When running a serving with this config, I would assume that it picks my default client. But it’s not the case:
{:ok, model_info} =
Bumblebee.load_model({:hf, "patrickjohncyh/fashion-clip"},
module: Bumblebee.Text.ClipText,
architecture: :for_embedding
)
{:ok, tokenizer} = Bumblebee.load_tokenizer({:hf, "patrickjohncyh/fashion-clip"})
serving = Bumblebee.Text.text_embedding(model_info, tokenizer, output_attribute: :embedding)
%Nx.Serving{
module: Nx.Serving.Default,
arg: #Function<1.26226188/2 in Bumblebee.Text.TextEmbedding.text_embedding/3>,
client_preprocessing: #Function<2.26226188/1 in Bumblebee.Text.TextEmbedding.text_embedding/3>,
client_postprocessing: #Function<3.26226188/2 in Bumblebee.Text.TextEmbedding.text_embedding/3>,
streaming: nil,
batch_size: nil,
distributed_postprocessing: &Function.identity/1,
process_options: [batch_keys: [:default]],
defn_options: [compiler: EXLA]
}
The following code does run the serving on the GPU but on the CPU.
Nx.run serving, "a pair of white Nike Air Max shoes in white"

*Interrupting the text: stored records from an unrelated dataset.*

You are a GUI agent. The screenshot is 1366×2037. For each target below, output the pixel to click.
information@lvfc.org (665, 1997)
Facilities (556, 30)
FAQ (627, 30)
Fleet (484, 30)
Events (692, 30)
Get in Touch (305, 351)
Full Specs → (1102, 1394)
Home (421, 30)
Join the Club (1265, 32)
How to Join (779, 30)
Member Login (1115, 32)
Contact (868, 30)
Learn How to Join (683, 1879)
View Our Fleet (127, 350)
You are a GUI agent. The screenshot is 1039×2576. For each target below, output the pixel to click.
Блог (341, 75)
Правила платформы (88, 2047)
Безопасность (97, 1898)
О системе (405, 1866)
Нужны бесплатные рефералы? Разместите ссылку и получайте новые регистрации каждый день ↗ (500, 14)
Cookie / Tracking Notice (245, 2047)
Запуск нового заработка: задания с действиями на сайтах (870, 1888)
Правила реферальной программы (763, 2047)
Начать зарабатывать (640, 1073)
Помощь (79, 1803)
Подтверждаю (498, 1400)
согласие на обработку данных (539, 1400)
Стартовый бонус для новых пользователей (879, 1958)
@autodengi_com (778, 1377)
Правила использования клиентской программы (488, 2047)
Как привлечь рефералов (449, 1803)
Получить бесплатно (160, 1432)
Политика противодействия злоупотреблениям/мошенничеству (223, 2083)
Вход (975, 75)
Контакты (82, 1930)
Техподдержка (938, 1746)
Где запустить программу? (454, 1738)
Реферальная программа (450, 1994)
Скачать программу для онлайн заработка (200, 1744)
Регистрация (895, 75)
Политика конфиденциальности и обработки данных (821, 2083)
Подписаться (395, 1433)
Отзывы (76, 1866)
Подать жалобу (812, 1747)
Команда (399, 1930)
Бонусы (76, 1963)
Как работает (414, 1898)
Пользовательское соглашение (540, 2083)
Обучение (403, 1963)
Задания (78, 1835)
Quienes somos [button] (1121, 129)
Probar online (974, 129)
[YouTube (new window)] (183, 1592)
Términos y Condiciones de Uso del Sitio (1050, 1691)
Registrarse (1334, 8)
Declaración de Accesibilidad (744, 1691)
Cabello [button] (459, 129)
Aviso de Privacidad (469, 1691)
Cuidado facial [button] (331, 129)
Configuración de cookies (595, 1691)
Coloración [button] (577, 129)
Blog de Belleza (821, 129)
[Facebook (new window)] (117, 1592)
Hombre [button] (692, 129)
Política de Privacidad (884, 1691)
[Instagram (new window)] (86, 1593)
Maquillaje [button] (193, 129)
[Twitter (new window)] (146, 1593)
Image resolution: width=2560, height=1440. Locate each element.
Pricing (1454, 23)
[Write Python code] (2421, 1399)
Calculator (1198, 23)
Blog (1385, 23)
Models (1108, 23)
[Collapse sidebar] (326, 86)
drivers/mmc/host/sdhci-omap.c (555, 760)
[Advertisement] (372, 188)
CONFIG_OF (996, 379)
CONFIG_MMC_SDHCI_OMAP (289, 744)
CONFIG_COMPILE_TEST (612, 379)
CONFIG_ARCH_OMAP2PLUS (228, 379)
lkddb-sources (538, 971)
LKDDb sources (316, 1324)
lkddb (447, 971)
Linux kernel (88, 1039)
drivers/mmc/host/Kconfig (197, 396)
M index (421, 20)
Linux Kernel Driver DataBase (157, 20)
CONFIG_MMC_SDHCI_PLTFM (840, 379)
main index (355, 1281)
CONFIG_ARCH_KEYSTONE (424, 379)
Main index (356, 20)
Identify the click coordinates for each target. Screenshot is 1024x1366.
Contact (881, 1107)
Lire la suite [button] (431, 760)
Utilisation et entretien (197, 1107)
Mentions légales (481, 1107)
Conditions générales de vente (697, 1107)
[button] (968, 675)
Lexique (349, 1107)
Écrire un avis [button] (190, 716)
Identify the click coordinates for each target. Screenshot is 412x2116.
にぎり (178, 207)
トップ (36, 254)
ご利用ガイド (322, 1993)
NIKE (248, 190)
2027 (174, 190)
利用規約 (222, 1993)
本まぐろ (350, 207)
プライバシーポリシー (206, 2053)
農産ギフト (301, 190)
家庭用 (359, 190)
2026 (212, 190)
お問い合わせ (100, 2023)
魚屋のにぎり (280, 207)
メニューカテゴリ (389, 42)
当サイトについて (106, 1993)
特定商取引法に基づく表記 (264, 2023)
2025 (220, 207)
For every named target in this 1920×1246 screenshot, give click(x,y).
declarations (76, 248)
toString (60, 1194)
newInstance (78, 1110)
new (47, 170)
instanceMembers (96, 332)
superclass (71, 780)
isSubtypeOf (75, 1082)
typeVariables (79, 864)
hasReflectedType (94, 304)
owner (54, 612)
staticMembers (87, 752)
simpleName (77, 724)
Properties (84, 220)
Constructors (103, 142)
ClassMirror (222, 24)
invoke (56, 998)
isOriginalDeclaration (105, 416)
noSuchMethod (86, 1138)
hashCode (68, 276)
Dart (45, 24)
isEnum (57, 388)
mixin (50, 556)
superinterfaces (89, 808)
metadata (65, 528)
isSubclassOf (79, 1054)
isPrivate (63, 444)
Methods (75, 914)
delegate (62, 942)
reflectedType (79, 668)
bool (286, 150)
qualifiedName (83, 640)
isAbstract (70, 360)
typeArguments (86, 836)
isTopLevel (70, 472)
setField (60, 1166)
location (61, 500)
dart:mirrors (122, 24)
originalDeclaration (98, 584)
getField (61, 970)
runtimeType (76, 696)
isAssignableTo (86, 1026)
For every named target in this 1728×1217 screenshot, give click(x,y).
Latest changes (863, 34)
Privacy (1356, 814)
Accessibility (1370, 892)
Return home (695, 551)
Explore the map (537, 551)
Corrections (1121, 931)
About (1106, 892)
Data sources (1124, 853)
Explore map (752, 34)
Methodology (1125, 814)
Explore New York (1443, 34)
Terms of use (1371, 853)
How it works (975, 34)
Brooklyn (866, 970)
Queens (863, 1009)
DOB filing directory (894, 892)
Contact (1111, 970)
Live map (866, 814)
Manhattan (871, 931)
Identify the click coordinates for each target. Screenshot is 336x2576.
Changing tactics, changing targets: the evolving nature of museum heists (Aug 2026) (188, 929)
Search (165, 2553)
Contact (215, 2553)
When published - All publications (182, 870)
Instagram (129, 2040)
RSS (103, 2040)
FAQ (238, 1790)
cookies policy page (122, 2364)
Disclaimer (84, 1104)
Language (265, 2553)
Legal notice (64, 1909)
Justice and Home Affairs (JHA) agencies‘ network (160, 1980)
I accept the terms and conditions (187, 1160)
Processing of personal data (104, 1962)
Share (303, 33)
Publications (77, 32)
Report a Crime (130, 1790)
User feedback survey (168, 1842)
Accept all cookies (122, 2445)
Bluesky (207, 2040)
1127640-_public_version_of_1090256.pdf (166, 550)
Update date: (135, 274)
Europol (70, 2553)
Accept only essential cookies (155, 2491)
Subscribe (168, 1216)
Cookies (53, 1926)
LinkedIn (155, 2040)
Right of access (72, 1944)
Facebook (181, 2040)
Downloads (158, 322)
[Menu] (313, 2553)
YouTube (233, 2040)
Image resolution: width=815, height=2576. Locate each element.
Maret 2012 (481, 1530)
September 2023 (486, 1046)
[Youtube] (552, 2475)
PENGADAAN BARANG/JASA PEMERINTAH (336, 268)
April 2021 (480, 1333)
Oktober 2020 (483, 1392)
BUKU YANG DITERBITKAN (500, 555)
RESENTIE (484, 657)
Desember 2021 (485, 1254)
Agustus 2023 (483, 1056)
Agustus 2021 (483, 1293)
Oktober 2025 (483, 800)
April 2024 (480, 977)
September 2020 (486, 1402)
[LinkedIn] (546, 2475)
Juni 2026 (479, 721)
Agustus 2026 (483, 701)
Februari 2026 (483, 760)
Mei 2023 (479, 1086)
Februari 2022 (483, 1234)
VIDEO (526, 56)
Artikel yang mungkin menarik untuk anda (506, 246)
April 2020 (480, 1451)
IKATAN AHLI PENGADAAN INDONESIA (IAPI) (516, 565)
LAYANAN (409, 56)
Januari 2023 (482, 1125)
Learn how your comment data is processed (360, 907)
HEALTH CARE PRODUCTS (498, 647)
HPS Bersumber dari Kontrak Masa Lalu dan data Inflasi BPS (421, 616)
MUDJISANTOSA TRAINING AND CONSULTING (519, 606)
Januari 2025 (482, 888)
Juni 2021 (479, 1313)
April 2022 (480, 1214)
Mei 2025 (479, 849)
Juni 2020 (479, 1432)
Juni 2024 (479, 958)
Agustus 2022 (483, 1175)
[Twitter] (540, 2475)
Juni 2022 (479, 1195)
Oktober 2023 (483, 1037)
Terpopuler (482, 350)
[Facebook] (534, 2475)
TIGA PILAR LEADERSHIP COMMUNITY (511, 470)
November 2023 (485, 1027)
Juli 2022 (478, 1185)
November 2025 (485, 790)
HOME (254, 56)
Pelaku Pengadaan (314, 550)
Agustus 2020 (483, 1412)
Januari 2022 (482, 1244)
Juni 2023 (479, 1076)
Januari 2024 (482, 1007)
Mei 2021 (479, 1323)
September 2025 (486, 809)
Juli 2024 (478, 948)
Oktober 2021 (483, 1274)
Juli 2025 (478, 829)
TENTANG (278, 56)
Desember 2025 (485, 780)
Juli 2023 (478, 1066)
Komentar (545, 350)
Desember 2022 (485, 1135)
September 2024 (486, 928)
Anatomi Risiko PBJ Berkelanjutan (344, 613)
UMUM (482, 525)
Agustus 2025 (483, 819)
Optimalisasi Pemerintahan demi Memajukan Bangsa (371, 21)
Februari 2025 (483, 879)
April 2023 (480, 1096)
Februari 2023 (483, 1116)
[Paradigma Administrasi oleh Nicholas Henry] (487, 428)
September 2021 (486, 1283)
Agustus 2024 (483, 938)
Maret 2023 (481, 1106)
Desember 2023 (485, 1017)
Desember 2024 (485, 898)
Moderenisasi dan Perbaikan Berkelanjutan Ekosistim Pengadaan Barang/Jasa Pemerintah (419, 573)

It seems I have to explicitly set client: :cuda
for my serving to run on the GPU. Either by configuring the :defn_options
for my serving or setting it globally.
%{serving | defn_options: [compiler: EXLA, client: :cuda]}
# or
Nx.Defn.global_default_options [compiler: EXLA, client: :cuda]
From the EXLA.Backend
docs I was assuming that servings would use the default XLA client.